Llegamos a un lugar denominado Cathedral Grove. No entiendes el porqué del nombre hasta que descubres que los kauris, por su distribución,  se asemejan a las pilastras de un templo gótico. Sin embargo, yo experimento aquí más fervor que en una iglesia porque, a diferencia de esta, aquí todo es naturaleza, y está vivo.

Hacia el Yakas
Hacia el Yakas
Descomunal Yakas
Un par de minutos y llegamos al Yakas, que es el séptimo kauri más grande de Nueva Zelanda: la circunferencia de su tronco es de 12,29 metros, y su altura total alcanza los 43. Por fortuna, la pasarela que rodea el tronco se acerca hasta la base y podemos acercarnos y tocarlo. Aparece una pareja de mediana edad. El hombre se acerca al tronco y lo abraza. Ella parece más remisa, quizá por nuestra presencia, pero al final se anima. Los vemos tan asequibles que inmediatamente pegamos la hebra: son australianos, de Perth, y este viaje lo han hecho solo para ver los kauris. Son encantadores, simpáticos. Conocen España. Les sacamos fotos con su cámara y ellos nos devuelven la recíproca. Se marchan.
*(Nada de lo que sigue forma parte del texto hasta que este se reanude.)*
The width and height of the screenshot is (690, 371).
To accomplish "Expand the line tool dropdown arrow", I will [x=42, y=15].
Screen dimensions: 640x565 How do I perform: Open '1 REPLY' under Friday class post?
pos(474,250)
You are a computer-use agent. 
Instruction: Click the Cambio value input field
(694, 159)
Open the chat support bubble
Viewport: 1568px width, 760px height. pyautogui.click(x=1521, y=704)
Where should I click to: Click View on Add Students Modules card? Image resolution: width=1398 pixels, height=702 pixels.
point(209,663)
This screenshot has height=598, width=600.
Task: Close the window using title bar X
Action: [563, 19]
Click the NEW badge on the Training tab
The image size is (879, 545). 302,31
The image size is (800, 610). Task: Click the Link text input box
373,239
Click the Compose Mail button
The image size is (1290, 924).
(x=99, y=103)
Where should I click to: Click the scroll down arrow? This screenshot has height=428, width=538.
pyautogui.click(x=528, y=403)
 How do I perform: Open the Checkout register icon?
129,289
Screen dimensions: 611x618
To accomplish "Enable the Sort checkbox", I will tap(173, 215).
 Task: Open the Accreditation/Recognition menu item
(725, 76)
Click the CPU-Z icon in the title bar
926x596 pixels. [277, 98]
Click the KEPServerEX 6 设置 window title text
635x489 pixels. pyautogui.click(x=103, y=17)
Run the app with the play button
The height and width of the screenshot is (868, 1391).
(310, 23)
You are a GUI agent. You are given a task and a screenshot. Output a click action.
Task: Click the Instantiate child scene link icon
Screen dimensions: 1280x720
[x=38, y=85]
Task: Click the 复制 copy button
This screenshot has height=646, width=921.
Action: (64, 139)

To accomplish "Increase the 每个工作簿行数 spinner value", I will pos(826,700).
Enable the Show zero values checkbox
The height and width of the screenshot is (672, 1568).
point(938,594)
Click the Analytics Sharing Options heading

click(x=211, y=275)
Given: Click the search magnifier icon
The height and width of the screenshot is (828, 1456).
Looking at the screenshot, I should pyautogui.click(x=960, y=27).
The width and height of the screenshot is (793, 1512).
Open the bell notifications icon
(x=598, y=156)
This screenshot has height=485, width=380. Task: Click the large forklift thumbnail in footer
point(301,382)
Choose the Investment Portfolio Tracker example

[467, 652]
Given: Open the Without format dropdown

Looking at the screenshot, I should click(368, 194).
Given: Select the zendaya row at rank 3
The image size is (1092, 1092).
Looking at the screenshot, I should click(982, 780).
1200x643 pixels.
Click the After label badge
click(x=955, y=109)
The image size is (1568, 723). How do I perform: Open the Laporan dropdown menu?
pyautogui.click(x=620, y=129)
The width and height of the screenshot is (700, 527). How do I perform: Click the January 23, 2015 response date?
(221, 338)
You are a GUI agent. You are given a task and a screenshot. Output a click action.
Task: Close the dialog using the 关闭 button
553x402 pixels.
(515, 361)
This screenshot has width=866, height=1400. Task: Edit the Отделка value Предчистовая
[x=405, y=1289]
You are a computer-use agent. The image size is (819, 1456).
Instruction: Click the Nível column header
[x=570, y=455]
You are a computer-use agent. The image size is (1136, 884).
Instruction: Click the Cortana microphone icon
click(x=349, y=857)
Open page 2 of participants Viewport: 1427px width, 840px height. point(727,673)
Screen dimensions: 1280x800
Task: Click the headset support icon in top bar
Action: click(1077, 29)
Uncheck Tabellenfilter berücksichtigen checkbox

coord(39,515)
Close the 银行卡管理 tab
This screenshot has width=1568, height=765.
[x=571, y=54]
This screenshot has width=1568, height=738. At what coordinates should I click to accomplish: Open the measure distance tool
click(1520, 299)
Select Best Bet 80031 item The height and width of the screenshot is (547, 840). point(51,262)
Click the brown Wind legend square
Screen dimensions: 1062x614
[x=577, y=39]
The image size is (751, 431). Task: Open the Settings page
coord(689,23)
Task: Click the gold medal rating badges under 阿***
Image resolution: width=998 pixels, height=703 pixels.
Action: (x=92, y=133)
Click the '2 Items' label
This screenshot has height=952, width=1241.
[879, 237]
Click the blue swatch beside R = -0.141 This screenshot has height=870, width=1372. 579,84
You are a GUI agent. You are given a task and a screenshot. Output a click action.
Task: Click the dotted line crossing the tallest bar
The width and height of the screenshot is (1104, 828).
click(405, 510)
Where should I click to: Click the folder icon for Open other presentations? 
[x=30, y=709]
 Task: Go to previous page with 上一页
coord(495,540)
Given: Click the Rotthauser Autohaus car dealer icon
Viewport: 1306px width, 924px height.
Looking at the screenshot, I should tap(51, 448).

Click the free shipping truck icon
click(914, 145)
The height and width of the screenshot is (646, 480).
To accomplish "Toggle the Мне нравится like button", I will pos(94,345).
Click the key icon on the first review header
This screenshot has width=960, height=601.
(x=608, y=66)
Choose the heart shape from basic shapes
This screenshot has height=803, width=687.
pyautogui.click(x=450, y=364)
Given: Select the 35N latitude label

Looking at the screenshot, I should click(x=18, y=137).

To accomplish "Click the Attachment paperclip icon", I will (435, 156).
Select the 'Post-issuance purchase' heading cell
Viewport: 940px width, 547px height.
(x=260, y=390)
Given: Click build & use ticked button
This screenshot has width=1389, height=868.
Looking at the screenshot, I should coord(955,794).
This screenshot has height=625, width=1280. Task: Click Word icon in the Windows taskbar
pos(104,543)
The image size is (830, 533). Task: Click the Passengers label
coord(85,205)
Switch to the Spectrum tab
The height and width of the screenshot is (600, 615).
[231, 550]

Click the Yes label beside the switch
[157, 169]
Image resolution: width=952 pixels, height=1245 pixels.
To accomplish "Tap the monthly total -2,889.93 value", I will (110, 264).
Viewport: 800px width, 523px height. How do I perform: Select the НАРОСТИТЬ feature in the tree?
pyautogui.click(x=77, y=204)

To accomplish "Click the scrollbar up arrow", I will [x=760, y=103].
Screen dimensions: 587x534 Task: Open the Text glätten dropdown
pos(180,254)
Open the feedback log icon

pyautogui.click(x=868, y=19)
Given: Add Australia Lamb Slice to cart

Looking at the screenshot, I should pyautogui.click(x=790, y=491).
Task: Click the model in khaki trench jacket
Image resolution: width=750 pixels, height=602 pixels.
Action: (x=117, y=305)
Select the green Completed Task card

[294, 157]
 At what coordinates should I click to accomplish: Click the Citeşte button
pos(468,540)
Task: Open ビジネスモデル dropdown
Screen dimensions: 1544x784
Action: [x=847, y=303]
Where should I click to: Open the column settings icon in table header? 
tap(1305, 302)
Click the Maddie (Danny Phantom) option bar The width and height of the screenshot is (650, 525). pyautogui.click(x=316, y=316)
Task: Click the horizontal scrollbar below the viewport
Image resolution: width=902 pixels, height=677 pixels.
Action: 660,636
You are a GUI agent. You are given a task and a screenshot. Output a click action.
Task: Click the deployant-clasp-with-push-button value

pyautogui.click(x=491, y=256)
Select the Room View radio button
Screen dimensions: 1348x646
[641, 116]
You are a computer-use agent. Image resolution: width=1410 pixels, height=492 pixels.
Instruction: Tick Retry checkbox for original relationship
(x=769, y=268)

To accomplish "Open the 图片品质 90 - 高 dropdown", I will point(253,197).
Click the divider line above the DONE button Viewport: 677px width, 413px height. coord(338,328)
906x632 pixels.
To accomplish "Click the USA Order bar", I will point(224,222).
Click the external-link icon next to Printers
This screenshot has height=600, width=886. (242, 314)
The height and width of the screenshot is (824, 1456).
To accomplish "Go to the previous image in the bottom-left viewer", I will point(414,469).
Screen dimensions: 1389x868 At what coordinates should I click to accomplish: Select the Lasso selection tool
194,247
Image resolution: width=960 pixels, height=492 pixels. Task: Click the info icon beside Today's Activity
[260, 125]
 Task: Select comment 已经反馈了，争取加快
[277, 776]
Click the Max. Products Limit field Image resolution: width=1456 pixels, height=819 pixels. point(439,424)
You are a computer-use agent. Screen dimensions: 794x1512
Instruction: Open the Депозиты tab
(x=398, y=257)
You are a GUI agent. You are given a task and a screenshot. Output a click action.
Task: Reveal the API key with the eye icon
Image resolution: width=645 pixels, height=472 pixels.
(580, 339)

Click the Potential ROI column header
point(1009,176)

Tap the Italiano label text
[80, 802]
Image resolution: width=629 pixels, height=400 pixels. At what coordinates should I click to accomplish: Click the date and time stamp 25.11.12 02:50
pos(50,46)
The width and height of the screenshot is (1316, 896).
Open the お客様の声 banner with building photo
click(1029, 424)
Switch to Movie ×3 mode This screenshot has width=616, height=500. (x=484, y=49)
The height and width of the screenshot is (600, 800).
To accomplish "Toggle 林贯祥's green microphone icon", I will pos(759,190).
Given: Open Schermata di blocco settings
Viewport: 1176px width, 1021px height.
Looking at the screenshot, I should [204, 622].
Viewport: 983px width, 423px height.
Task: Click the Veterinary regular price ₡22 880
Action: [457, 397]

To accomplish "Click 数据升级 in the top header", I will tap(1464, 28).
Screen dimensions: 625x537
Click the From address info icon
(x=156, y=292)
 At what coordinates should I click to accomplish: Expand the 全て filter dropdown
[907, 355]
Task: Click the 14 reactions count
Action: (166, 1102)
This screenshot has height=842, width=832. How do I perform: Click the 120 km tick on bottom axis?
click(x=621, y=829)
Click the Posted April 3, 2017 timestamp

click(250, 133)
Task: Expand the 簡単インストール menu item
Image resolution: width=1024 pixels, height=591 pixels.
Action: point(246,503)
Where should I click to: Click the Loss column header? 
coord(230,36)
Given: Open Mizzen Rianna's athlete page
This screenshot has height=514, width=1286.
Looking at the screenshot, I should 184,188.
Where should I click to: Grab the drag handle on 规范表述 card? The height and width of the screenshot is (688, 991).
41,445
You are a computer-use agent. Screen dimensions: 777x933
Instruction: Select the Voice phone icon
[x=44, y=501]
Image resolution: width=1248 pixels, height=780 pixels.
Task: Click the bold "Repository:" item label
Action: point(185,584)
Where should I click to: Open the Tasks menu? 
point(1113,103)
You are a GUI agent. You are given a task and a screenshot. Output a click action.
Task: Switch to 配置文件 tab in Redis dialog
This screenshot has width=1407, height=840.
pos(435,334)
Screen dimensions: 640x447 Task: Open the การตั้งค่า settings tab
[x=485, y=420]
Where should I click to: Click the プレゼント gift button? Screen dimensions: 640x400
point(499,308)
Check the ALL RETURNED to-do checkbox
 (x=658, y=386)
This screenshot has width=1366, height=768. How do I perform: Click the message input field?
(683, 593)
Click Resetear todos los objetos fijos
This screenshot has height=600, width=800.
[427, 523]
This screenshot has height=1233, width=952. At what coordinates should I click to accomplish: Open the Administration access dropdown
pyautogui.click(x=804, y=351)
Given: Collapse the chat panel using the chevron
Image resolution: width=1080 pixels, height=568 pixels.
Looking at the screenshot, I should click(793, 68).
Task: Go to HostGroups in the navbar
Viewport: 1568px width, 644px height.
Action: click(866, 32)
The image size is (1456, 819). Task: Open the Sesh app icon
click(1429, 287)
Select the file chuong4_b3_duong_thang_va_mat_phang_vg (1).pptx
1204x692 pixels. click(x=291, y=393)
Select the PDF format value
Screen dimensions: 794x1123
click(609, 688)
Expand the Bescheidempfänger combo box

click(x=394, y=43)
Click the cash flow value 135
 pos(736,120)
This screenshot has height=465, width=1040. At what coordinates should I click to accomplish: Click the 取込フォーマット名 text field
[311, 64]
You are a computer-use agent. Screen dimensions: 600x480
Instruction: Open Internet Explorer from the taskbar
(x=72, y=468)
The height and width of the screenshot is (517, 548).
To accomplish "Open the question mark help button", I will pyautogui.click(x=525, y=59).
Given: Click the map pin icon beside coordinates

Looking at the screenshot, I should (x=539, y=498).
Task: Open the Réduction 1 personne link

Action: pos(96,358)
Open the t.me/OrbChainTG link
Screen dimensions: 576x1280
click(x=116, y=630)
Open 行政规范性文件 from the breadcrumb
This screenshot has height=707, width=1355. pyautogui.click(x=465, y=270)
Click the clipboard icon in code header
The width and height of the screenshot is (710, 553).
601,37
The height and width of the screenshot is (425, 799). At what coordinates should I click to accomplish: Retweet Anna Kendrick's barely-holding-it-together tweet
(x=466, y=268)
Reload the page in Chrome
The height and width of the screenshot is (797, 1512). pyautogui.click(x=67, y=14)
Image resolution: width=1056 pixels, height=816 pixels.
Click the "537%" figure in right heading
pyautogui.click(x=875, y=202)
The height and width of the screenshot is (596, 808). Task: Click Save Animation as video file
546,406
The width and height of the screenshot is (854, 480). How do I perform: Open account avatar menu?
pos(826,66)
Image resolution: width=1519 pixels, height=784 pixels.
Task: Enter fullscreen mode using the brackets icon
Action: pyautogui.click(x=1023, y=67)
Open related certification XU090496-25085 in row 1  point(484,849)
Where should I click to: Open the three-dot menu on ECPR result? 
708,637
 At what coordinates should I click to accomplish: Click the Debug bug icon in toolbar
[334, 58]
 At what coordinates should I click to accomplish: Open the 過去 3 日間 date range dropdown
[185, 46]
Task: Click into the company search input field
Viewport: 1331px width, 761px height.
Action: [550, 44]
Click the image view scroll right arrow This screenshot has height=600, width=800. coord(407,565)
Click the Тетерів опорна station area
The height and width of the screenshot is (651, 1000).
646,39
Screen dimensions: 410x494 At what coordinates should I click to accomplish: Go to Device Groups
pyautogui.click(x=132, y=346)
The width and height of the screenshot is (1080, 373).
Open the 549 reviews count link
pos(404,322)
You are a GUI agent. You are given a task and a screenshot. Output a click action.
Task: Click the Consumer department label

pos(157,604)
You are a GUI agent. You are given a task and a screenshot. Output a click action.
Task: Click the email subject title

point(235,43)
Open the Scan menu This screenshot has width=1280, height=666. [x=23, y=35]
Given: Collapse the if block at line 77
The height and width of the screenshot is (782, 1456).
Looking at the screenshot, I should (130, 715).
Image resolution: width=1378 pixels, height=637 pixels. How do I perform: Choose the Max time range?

El Tane Mahuta. En la foto no parece gran cosa.
La vuelta se nos hace un poco larga, particularmente a Inari. Una vez en la auto, seguimos carretera abajo, durante un kilómetro. Aquí, a poco más de cien metros del aparcamiento, está la traca final: el Tane Mahuta, que es el nombre del dios maorí del bosque. Y no en vano, ya que es el kauri más grande que existe. Posiblemente sea también el más longevo, pues la edad se le calcula entre mil doscientos y dos mil años. Qué decir ante esta abrumadora fortaleza que se eleva hacia las nubes. Solo experimentas dos sentimientos: el de su infinita grandeza y el de tu propia insignificancia. Es tan grande que tienes que tomar distancia para no desgraciarte las cervicales. Tenemos, además, la infinita suerte de que en el lugar no hay ni un alma. Siento lo más parecido a la devoción que puede uno experimentar frente a un ser vivo.

Estuario del Hokianga
Estuario del Hokianga
Continuamos periplo hacia el Norte, en dirección a Kaitaia. Entre las localidades de Omapere y Opononi bordeamos el bello estuario del río Hokianga. Por lo visto en Rawene existe un ferry que lo cruza, pero no conocemos disponibilidad ni horarios. La luz está decayendo, y no es cosa de perder tiempo en averiguaciones. El rodeo por tierra supone 40 kilómetros extra, pero es lo que hay. Salimos de nuevo a la Estatal 1, y nos las vemos de nuevo con un tráfico que no es abundante pero sí extraordinariamente agresivo, y no solo con nosotros: nos adelantan consecutivamente dos coches con una separación entre uno y otro de apenas un metro. Contemplo hipnotizado como el de atrás amaga mientras que el otro aguanta, hasta que ambos se pierden en la distancia. Me quedo a cuadros, porque en mi vida he visto opositar de esta forma al suicidio.
Pasamos una zona de montaña que a oscuras se hace bastante dificultosa, y por fin llegamos a Kaitaia. Nuestra idea era dormir junto a la zona deportiva, pero nuestro gozo en un pozo: se celebra algún tipo de certamen deportivo, y las personas y los vehículos se cuentan por cientos. Mejor nos abrimos. A 8 kilómetros se encuentra Awanui, que también cuenta con zona deportiva pernoctable y donde por fortuna hoy no se celebra nada. Llegamos y aparcamos junto a un edificio. A través de las ventanas podemos observar a varios tíos machacando en máquinas de pesas. Doy una vuelta a lo largo del terreno de rugby en busca de un sitio que no esté tan cerca de la carretera, pero constato que junto al gimnasio hay una vivienda habitada, imagino que la del guarda, y no es cuestión de entrar hasta la cocina sin pedir permiso. Nos quedamos en el aparcamiento de la entrada. Los culturistas ya se han ido, y al rato llega una furgoneta de la que no sale nadie. Todos a dormir.